Surgical Visual Understanding (SurgVU) Dataset
Pith reviewed 2026-05-23 05:55 UTC · model grok-4.3
The pith
A dataset of robotic surgery videos paired with labels is released to support machine learning work in surgical data science.
A machine-rendered reading of the paper's core claim, the machinery that carries it, and where it could break.
Core claim
We present a large dataset of surgical videos and their accompanying labels for foundational work in surgical data science. The videos come from robotic-assisted surgeries and carry labels suited to multiple tasks. A validation set for tool detection and a sample set of question-answer pairs for visual question answering are also supplied.
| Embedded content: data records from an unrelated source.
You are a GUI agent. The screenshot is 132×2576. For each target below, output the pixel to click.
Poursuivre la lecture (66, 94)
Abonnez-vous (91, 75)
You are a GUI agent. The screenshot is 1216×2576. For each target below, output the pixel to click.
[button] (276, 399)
The dataset is made available through public links so that it can serve as a shared resource for future research.
What carries the argument
The SurgVU dataset of surgical videos and labels, which carries the argument by supplying raw visual data and annotations for training and testing models on surgical scenes.
If this is right
- Models can be trained to detect surgical tools directly from the labeled video frames.
- Question-answer pairs enable development of systems that answer queries about surgical scenes.
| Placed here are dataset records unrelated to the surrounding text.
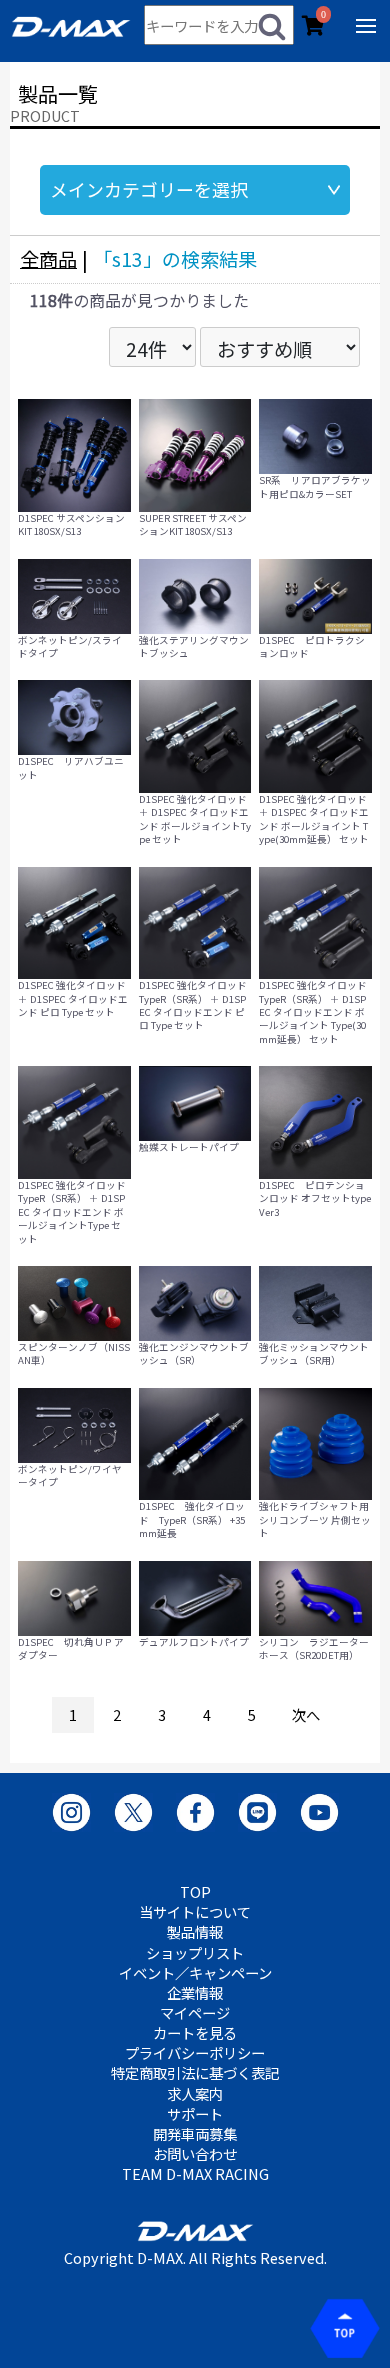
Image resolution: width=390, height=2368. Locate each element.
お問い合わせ (195, 2154)
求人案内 (195, 2094)
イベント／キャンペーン (195, 1973)
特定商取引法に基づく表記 (195, 2073)
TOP (195, 1892)
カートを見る (195, 2033)
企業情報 (195, 1993)
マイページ (195, 2013)
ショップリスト (195, 1953)
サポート (195, 2114)
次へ (306, 1714)
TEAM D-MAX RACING (195, 2174)
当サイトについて (195, 1912)
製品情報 (195, 1932)
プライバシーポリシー (195, 2053)
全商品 (48, 259)
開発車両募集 (195, 2134)
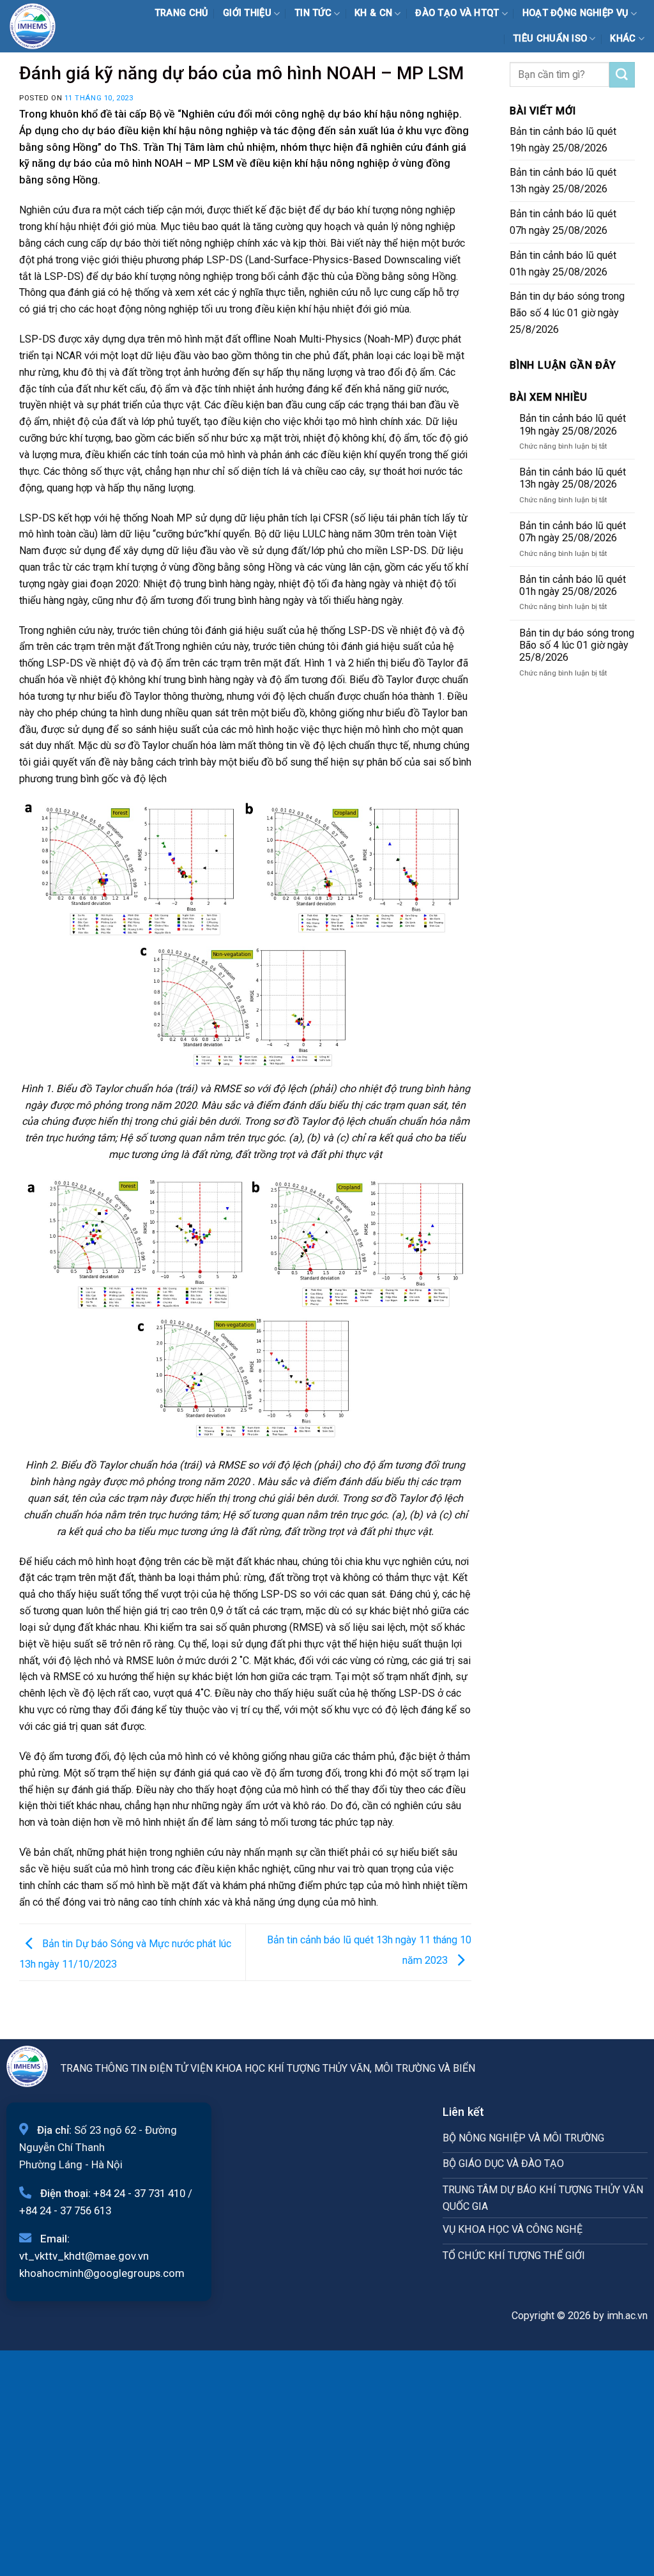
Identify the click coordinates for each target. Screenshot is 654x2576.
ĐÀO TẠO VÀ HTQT (457, 13)
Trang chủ (182, 13)
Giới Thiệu (247, 13)
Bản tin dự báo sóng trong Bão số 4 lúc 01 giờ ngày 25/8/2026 (567, 312)
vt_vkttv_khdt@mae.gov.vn (84, 2255)
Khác (622, 38)
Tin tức (312, 13)
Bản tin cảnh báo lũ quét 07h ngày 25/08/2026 (563, 222)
- The dataset supplies a common benchmark that different research groups can use to compare methods.
- Public release of both videos and labels allows reproduction and extension of experiments in surgical data science.
Where Pith is reading between the lines
- The same videos could be reused to study temporal patterns such as procedure phase recognition if additional time-stamped labels were added later.
- Combining SurgVU with non-surgical video datasets might test whether general video models transfer to the surgical domain.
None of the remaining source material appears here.